Saved data entries
== Segment start ==

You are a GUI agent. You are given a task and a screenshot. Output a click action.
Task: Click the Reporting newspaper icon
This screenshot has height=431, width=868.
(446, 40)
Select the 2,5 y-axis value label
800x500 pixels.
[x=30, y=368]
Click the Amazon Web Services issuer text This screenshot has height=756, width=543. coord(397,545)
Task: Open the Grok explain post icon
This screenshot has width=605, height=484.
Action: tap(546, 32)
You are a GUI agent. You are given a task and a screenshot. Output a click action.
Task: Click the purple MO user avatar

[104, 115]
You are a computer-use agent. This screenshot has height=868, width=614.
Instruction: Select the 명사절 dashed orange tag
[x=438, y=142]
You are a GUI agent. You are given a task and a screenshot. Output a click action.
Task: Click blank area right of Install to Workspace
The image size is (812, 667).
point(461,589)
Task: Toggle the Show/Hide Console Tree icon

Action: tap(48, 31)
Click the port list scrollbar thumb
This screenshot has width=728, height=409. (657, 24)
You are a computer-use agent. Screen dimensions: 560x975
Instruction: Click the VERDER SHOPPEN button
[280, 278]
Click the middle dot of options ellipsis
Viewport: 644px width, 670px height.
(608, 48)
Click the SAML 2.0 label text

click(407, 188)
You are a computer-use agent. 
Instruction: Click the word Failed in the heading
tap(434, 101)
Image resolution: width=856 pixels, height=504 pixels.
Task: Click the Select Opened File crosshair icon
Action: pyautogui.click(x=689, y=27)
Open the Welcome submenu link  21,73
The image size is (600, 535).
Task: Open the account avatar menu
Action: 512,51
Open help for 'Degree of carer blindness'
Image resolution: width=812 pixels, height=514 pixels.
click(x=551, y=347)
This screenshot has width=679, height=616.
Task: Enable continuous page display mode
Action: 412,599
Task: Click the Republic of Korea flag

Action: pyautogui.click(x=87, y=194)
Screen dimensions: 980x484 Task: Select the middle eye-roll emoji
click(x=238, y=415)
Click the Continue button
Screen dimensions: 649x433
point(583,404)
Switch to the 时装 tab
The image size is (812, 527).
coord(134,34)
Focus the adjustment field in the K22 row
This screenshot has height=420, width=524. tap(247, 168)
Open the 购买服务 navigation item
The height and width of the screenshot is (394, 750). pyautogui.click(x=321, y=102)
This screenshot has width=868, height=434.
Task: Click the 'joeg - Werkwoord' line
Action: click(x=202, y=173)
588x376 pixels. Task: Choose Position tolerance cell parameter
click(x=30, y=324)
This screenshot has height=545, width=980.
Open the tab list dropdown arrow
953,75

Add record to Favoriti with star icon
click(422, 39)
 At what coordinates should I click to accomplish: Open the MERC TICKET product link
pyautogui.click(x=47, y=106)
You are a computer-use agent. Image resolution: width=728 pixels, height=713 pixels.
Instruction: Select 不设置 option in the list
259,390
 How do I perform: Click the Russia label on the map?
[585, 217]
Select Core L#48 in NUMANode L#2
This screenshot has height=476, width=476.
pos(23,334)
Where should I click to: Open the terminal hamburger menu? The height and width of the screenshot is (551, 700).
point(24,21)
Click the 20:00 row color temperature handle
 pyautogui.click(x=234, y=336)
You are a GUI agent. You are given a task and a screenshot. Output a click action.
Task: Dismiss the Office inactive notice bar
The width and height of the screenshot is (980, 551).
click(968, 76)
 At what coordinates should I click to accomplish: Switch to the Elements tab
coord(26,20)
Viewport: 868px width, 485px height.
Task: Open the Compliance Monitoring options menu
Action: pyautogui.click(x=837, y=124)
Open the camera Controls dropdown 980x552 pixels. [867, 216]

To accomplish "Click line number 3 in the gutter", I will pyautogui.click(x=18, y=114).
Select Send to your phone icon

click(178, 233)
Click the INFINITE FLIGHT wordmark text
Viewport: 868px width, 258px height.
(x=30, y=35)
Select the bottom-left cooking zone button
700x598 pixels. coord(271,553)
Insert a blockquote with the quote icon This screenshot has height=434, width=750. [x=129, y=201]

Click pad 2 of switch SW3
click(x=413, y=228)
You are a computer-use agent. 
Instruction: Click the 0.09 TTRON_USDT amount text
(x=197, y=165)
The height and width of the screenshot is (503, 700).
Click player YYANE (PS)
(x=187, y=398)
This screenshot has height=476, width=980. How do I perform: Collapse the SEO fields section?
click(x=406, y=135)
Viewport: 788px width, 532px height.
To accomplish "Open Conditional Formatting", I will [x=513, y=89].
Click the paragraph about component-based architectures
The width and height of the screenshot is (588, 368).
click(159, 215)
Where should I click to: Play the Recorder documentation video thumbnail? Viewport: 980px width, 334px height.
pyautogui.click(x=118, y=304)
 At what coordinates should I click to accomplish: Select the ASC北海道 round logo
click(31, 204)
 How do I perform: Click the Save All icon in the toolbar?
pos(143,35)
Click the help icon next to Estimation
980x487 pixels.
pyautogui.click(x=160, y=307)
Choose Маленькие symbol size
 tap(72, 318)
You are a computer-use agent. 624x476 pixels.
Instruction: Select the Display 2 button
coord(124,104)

== Segment end ==

PROBLEM DETAILS:
Look through the entries above, find each line containing "computer", and copy it.

RESPONSE:
You are a computer-use agent. This screenshot has height=868, width=614.
You are a computer-use agent. Screen dimensions: 560x975
You are a computer-use agent. 
You are a computer-use agent. Image resolution: width=728 pixels, height=713 pixels.
You are a computer-use agent. 
You are a computer-use agent. 624x476 pixels.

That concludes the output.